• Your goal: The expected answer is the set of lines in the data below between the line holding "How do I perform: Select the" and the line holding "Task: Click the", inclusive, written out exactly.

• Provided entries:
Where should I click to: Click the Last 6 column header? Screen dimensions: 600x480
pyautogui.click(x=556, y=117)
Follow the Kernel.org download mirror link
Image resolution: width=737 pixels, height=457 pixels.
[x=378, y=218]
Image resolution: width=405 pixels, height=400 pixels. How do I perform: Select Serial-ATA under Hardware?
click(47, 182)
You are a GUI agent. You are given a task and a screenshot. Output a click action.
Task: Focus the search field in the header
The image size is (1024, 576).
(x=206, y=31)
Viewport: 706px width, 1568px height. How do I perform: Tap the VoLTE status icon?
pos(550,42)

==

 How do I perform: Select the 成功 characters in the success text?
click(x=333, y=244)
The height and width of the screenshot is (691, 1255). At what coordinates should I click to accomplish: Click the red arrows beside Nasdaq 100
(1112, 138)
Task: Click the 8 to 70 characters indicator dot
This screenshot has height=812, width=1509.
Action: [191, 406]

• Task result:
 How do I perform: Select the 成功 characters in the success text?
click(x=333, y=244)
The height and width of the screenshot is (691, 1255). At what coordinates should I click to accomplish: Click the red arrows beside Nasdaq 100
(1112, 138)
Task: Click the 8 to 70 characters indicator dot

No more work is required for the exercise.